Throughout time, the great buildings of the world have shared one thing in common.
They have a capacity to touch the soul.
Our buildings aren’t just about creating functional places, they can also be about creating deeply emotional and personal places of attachment as well.
Our buildings are more than places on a map. In time, they become places of memory for us all.
Yesterday, around our country, countless Australians gathered at memorials and outlooks, where we remembered what matters to us, and paid honour to those who will always be part of us. ANZAC Day is always a special day.
In this issue of Property Australia, we look at sacred spaces from our churches and places of worship to our memorials and the places of national significance. In many ways, these projects are like any other, they must keep to budget, meet deadlines, and fulfil development requirements. However, they also must touch us, bring us together and strengthen the bonds of community – which is never an easy task in a world with a multitude of opinions.

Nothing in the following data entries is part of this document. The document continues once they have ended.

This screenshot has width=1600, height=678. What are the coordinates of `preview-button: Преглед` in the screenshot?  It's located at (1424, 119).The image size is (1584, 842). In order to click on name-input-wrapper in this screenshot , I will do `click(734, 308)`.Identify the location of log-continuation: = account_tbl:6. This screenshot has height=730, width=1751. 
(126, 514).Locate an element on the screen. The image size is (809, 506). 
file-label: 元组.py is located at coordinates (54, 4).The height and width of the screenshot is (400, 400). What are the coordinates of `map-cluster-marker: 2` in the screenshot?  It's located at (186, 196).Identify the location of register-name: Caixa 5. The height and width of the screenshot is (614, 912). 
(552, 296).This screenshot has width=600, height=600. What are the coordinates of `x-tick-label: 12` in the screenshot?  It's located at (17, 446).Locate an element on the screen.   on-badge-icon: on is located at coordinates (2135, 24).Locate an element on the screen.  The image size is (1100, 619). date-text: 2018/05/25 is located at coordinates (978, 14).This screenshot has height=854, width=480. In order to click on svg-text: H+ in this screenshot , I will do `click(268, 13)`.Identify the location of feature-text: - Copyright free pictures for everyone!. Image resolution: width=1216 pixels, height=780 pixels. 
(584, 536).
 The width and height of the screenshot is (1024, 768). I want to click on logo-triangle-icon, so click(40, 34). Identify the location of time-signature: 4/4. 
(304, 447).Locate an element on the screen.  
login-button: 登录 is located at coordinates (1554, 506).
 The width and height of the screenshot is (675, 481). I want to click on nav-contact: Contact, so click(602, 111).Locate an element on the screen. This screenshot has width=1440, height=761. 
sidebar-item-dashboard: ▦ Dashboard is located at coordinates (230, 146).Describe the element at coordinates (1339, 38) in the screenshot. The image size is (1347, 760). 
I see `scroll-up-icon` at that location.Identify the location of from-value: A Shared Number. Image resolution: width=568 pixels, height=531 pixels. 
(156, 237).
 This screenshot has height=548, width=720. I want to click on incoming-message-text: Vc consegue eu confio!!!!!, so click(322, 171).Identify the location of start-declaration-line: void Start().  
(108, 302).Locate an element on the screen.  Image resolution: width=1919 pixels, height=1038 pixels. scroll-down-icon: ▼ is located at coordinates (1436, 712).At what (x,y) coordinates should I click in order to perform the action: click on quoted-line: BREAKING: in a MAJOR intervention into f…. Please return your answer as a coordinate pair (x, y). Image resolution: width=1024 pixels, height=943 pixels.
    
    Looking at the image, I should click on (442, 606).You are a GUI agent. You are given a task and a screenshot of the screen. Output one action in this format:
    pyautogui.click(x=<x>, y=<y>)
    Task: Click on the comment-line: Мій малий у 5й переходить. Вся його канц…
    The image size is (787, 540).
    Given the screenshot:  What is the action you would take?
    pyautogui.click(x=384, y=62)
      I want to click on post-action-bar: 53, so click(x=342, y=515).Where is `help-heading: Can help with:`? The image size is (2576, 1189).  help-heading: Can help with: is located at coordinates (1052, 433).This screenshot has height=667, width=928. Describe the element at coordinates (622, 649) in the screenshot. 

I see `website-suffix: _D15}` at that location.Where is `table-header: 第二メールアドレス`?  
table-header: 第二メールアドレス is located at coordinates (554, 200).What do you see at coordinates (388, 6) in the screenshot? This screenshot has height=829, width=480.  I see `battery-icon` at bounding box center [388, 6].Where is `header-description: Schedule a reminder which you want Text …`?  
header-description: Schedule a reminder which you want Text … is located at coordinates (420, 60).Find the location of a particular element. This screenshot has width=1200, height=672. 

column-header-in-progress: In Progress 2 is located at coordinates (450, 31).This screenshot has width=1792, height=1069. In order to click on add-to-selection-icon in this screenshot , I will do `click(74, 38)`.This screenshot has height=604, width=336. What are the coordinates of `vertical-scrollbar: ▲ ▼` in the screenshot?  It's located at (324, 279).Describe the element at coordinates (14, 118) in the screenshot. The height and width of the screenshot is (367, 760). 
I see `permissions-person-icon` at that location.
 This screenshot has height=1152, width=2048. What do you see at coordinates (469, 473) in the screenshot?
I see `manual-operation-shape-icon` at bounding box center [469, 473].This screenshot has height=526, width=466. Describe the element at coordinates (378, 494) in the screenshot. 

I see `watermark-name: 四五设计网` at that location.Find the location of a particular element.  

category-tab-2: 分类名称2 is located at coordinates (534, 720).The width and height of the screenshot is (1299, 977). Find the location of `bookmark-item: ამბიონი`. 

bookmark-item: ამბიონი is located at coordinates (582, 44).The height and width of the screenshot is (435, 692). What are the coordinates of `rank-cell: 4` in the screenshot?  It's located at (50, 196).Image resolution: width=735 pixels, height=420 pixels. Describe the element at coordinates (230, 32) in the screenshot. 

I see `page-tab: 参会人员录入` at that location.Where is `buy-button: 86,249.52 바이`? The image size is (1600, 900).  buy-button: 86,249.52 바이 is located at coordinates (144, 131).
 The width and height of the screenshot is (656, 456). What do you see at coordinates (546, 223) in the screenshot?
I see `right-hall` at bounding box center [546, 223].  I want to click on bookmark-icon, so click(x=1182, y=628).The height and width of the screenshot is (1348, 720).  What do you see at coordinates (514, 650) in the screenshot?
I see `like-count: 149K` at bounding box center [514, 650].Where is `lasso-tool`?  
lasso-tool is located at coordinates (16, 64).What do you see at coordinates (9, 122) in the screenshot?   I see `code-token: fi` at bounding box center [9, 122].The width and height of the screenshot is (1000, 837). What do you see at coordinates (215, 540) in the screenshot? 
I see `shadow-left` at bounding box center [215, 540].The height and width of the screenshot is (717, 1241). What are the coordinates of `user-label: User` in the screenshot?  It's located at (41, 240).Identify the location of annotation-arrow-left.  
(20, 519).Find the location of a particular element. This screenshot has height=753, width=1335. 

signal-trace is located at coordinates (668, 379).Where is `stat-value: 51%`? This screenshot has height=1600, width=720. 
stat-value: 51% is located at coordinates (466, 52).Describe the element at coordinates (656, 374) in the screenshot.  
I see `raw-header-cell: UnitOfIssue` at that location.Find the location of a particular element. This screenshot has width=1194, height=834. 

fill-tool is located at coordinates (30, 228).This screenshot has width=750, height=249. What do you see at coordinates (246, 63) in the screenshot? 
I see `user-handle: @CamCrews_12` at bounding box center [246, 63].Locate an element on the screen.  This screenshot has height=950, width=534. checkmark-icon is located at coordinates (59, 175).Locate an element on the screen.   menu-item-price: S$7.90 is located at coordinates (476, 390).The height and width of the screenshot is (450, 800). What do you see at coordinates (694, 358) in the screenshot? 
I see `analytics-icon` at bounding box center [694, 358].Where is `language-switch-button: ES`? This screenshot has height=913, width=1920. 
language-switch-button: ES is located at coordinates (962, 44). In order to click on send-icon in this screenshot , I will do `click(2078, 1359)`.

This week, we look at some of the projects that are doing just that – from the new Monash Centre being built by the Australian Government on the battlefields of France to the expansion of the Shrine of Remembrance in Melbourne (which last year won Property Council / Rider Levett Bucknall Best Heritage Development Award).
These places are reminders that we aren’t just an industry that constructs buildings, but places that help create deep and sustaining communities as well.
In this issue, we look not just to the past and how it can strengthen and inspire us, we also look to the future and talk with David Thodey on how we can create a “bigger vision and better understanding of technology” throughout the industry and the economy.